**Texte à lire:**
Ces appauvrissements de la biodiversité, qui passent par les herbicides, la disparition des haies et des prairies jouent un rôle majeur dans la mortalité des ruches. Les herbicides utilisés dans l’agriculture affectent les bleuets et coquelicots qui constituent une source d’alimentation entre la floraison du colza, au printemps et la floraison du tournesol, fin juillet.

L’outil de Beewise pourrait donc s’avérer efficace pour répondre aux périodes de manque même si de nombreux chercheurs considèrent insuffisante la perspective de palier au manque d’autonomie des ruches plutôt que de leur fournir l’environnement nécessaire à leur autosuffisance.

D’autres facteurs interviennent mais sont parfois surexposés. Le frelon asiatique est un prédateur certes redoutable, importé par les déplacements de marchandises entre les continents. Mais il ne menace que la pérennité des ruches déjà en mauvaise santé.

Vincent Bretagnolle dénonce aussi la généralisation de la transhumance chez les gros apiculteurs qui engendre le déplacement des abeilles du sud de la France vers le nord. Augmentant la propagation des maladies. Cependant cette pratique apicole existe depuis l’Antiquité et s’est largement développée au XVIIIème siècle, sans avoir causer d’effondrement. C’est donc là encore la fragilité des ruchers face aux produits chimiques qui reste la cause première.

Parmi ces maladies certaines ont été confondues avec les effets des néonicotinoïdes, comme le Varroa destructor, un acarien qui provoque tremblements et paralysies des abeilles. Mais de nouveau, c’est la combinaison des pesticides et des maladies qui rendent fatales, des situations d’exposition non létales si prises isolément.

**Données:**
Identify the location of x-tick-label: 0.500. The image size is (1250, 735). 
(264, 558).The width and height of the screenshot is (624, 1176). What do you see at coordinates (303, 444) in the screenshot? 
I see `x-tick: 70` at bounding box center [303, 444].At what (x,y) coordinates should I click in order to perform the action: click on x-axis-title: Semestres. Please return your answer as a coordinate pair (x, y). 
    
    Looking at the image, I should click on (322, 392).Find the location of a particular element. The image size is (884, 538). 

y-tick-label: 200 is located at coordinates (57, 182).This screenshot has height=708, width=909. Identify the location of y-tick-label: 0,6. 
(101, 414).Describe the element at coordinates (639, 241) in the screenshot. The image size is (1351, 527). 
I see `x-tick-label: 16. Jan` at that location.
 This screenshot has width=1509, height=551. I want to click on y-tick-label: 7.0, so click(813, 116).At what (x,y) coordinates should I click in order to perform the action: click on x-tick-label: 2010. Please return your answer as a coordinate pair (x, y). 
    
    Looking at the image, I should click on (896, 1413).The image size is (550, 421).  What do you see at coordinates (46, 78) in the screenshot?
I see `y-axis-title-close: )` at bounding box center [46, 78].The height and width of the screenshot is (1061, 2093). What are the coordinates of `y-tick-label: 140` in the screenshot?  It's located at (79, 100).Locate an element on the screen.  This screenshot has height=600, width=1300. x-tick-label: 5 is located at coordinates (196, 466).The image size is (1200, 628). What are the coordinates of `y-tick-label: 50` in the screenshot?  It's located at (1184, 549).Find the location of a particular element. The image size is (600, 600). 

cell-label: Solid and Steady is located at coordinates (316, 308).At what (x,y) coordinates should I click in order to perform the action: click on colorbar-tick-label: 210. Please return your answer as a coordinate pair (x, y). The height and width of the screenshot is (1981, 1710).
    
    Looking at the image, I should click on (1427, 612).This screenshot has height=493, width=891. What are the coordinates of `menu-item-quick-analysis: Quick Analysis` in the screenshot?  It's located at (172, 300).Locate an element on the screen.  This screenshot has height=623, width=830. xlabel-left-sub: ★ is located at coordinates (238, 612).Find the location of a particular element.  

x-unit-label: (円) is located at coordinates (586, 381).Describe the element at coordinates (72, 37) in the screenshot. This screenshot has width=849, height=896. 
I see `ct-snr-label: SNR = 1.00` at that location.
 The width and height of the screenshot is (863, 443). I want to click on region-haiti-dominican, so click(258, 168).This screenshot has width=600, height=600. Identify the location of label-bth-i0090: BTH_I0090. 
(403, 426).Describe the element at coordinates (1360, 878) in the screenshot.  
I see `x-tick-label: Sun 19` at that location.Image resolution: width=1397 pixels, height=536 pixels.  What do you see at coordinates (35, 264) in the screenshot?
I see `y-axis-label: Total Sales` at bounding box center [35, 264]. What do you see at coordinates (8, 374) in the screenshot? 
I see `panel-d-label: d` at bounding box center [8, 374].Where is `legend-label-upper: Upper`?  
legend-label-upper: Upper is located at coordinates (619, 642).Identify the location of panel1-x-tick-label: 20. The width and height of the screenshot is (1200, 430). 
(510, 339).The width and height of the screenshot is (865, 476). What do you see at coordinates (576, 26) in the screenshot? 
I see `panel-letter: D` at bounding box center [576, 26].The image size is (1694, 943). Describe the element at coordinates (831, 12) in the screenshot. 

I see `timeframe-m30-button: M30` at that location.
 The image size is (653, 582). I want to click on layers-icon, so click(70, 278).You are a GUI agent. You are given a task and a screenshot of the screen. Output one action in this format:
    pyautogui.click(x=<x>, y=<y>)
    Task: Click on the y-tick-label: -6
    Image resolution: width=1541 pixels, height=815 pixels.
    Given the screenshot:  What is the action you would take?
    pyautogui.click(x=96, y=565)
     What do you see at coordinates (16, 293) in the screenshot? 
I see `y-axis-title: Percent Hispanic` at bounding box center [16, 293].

**Consignes:**
(A) D'après le texte sur les abeilles, quel prédateur est arrivé avec les transports de marchandises entre les continents ?
(B) Citez toutes les plantes nommées dans le texte sur les abeilles.
(C) Prolongez le texte sur les abeilles à partir de sa dernière phrase.
Les entrées n'ont aucun rôle à jouer ici.

**Réponses:**
(A) Le frelon asiatique.

(B) Les bleuets, les coquelicots, le colza et le tournesol.

(C)
Car les apiculteurs ont appris à gérer les parasites. Les varroas se détectent facilement et leur population peut être réduite par différentes astuces allant du piège à la gestion des températures. Sans compter les traitements médicamenteux.

La commercialisation massive des reines s’ajoute aux causes du déclin. Des fermes géantes présentes en Italie produisent jusqu’à 100.000 reines par an qui sont revendues dans des pays où les espèces ne sont pas adaptées. « Ces reines pondent dès les mois de janvier-février, à un moment où il n’y a aucune nourriture disponible sous nos latitudes », explique Lionel Garnery, chercheur au CNRS. « Pour éviter que les ouvrières issues de leurs œufs ne meurent de faim, il faut les maintenir artificiellement avec du sucre, ce qui empêche la sélection naturelle de faire son office et ne permet donc pas leur adaptation au nouvel environnement. » Un argument qui relativise fortement la gestion du taux de sucre que prône la société Beewise.

La reproduction des abeilles implique la fécondation d’une reine par 15 à 20 mâles, ce qui ne permet pas de contrôler le génome d’une ruche ni d’identifier clairement les sous espèces d’un apiculteur. Le brassage engendré par l’importation de reines issues d’Italie contamine l’ensemble du territoire français. Pour répondre à cette problématique, plusieurs initiatives ont été mises en place pour conserver le génome de l’abeille la mieux adaptée au territoire français : l’abeille noire. L’objectif consiste à créer des sanctuaires qui fourniront les reines aux apiculteurs.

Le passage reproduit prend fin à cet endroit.